**GOAL OF THE EXERCISE**
Copy out all of the records. Keep every word exact.

*** DATA SHOWN ***

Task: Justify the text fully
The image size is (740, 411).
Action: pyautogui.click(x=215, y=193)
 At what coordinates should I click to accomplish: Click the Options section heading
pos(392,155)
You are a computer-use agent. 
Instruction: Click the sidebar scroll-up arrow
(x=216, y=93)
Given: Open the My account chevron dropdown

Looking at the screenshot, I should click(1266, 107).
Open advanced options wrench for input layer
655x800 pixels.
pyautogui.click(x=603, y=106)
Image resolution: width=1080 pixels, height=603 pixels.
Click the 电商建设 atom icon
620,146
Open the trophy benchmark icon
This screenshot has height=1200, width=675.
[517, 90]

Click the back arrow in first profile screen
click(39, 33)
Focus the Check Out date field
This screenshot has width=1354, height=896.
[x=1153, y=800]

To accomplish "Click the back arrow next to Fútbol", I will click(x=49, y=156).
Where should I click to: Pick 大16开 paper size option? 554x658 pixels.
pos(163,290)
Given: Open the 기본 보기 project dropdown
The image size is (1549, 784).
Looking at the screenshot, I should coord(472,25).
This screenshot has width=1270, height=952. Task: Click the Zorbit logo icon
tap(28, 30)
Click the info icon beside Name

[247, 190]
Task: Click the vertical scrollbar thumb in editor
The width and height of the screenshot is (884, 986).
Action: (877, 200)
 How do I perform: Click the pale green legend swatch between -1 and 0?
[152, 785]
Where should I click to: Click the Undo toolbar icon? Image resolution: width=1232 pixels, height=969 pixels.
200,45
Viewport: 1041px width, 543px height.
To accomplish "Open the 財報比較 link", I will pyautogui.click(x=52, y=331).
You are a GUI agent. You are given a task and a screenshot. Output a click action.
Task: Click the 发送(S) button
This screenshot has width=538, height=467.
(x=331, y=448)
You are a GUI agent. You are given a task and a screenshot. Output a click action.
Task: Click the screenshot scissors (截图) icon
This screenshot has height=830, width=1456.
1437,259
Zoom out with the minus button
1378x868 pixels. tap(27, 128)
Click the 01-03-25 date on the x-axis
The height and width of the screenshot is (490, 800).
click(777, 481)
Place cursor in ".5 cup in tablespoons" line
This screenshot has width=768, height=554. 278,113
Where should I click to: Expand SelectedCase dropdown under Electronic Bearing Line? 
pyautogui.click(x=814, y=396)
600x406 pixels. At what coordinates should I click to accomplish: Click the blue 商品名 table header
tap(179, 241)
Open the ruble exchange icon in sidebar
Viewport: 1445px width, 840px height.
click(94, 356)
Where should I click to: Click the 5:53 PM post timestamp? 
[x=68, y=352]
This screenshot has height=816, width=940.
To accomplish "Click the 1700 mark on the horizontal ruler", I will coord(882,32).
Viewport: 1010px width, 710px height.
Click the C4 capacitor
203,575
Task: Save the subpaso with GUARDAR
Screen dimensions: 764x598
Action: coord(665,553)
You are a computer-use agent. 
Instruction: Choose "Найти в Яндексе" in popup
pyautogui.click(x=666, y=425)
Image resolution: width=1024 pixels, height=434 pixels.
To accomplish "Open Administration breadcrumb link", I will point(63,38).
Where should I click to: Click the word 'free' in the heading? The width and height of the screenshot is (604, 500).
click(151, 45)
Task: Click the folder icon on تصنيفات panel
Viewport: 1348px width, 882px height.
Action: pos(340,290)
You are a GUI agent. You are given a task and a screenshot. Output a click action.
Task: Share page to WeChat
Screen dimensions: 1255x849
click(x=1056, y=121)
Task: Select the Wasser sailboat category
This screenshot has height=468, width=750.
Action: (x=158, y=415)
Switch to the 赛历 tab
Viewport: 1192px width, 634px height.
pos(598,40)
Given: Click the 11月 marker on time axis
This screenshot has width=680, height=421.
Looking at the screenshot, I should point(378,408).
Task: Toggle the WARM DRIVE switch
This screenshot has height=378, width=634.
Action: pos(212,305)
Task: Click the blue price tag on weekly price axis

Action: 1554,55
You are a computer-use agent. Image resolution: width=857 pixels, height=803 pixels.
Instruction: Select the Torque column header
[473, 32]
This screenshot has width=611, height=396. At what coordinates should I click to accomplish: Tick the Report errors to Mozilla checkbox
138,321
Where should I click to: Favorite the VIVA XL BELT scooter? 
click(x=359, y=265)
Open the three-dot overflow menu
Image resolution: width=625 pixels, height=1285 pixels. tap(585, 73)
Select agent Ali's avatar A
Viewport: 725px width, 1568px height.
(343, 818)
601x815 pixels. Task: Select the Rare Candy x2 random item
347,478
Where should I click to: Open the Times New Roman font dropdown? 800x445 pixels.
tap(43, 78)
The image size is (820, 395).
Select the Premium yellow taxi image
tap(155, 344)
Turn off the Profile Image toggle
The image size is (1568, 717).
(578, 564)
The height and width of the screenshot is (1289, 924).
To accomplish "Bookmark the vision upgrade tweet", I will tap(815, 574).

*** End of DATA SHOWN ***

**RESULT OF THE EXERCISE**
Task: Justify the text fully
The image size is (740, 411).
Action: pyautogui.click(x=215, y=193)
 At what coordinates should I click to accomplish: Click the Options section heading
pos(392,155)
You are a computer-use agent. 
Instruction: Click the sidebar scroll-up arrow
(x=216, y=93)
Given: Open the My account chevron dropdown

Looking at the screenshot, I should click(1266, 107).
Open advanced options wrench for input layer
655x800 pixels.
pyautogui.click(x=603, y=106)
Image resolution: width=1080 pixels, height=603 pixels.
Click the 电商建设 atom icon
620,146
Open the trophy benchmark icon
This screenshot has height=1200, width=675.
[517, 90]

Click the back arrow in first profile screen
click(39, 33)
Focus the Check Out date field
This screenshot has width=1354, height=896.
[x=1153, y=800]

To accomplish "Click the back arrow next to Fútbol", I will click(x=49, y=156).
Where should I click to: Pick 大16开 paper size option? 554x658 pixels.
pos(163,290)
Given: Open the 기본 보기 project dropdown
The image size is (1549, 784).
Looking at the screenshot, I should coord(472,25).
This screenshot has width=1270, height=952. Task: Click the Zorbit logo icon
tap(28, 30)
Click the info icon beside Name

[247, 190]
Task: Click the vertical scrollbar thumb in editor
The width and height of the screenshot is (884, 986).
Action: (877, 200)
 How do I perform: Click the pale green legend swatch between -1 and 0?
[152, 785]
Where should I click to: Click the Undo toolbar icon? Image resolution: width=1232 pixels, height=969 pixels.
200,45
Viewport: 1041px width, 543px height.
To accomplish "Open the 財報比較 link", I will pyautogui.click(x=52, y=331).
You are a GUI agent. You are given a task and a screenshot. Output a click action.
Task: Click the 发送(S) button
This screenshot has width=538, height=467.
(x=331, y=448)
You are a GUI agent. You are given a task and a screenshot. Output a click action.
Task: Click the screenshot scissors (截图) icon
This screenshot has height=830, width=1456.
1437,259
Zoom out with the minus button
1378x868 pixels. tap(27, 128)
Click the 01-03-25 date on the x-axis
The height and width of the screenshot is (490, 800).
click(777, 481)
Place cursor in ".5 cup in tablespoons" line
This screenshot has width=768, height=554. 278,113
Where should I click to: Expand SelectedCase dropdown under Electronic Bearing Line? 
pyautogui.click(x=814, y=396)
600x406 pixels. At what coordinates should I click to accomplish: Click the blue 商品名 table header
tap(179, 241)
Open the ruble exchange icon in sidebar
Viewport: 1445px width, 840px height.
click(94, 356)
Where should I click to: Click the 5:53 PM post timestamp? 
[x=68, y=352]
This screenshot has height=816, width=940.
To accomplish "Click the 1700 mark on the horizontal ruler", I will coord(882,32).
Viewport: 1010px width, 710px height.
Click the C4 capacitor
203,575
Task: Save the subpaso with GUARDAR
Screen dimensions: 764x598
Action: coord(665,553)
You are a computer-use agent. 
Instruction: Choose "Найти в Яндексе" in popup
pyautogui.click(x=666, y=425)
Image resolution: width=1024 pixels, height=434 pixels.
To accomplish "Open Administration breadcrumb link", I will point(63,38).
Where should I click to: Click the word 'free' in the heading? The width and height of the screenshot is (604, 500).
click(151, 45)
Task: Click the folder icon on تصنيفات panel
Viewport: 1348px width, 882px height.
Action: pos(340,290)
You are a GUI agent. You are given a task and a screenshot. Output a click action.
Task: Share page to WeChat
Screen dimensions: 1255x849
click(x=1056, y=121)
Task: Select the Wasser sailboat category
This screenshot has height=468, width=750.
Action: (x=158, y=415)
Switch to the 赛历 tab
Viewport: 1192px width, 634px height.
pos(598,40)
Given: Click the 11月 marker on time axis
This screenshot has width=680, height=421.
Looking at the screenshot, I should point(378,408).
Task: Toggle the WARM DRIVE switch
This screenshot has height=378, width=634.
Action: pos(212,305)
Task: Click the blue price tag on weekly price axis

Action: 1554,55
You are a computer-use agent. Image resolution: width=857 pixels, height=803 pixels.
Instruction: Select the Torque column header
[473, 32]
This screenshot has width=611, height=396. At what coordinates should I click to accomplish: Tick the Report errors to Mozilla checkbox
138,321
Where should I click to: Favorite the VIVA XL BELT scooter? 
click(x=359, y=265)
Open the three-dot overflow menu
Image resolution: width=625 pixels, height=1285 pixels. tap(585, 73)
Select agent Ali's avatar A
Viewport: 725px width, 1568px height.
(343, 818)
601x815 pixels. Task: Select the Rare Candy x2 random item
347,478
Where should I click to: Open the Times New Roman font dropdown? 800x445 pixels.
tap(43, 78)
The image size is (820, 395).
Select the Premium yellow taxi image
tap(155, 344)
Turn off the Profile Image toggle
The image size is (1568, 717).
(578, 564)
The height and width of the screenshot is (1289, 924).
To accomplish "Bookmark the vision upgrade tweet", I will tap(815, 574).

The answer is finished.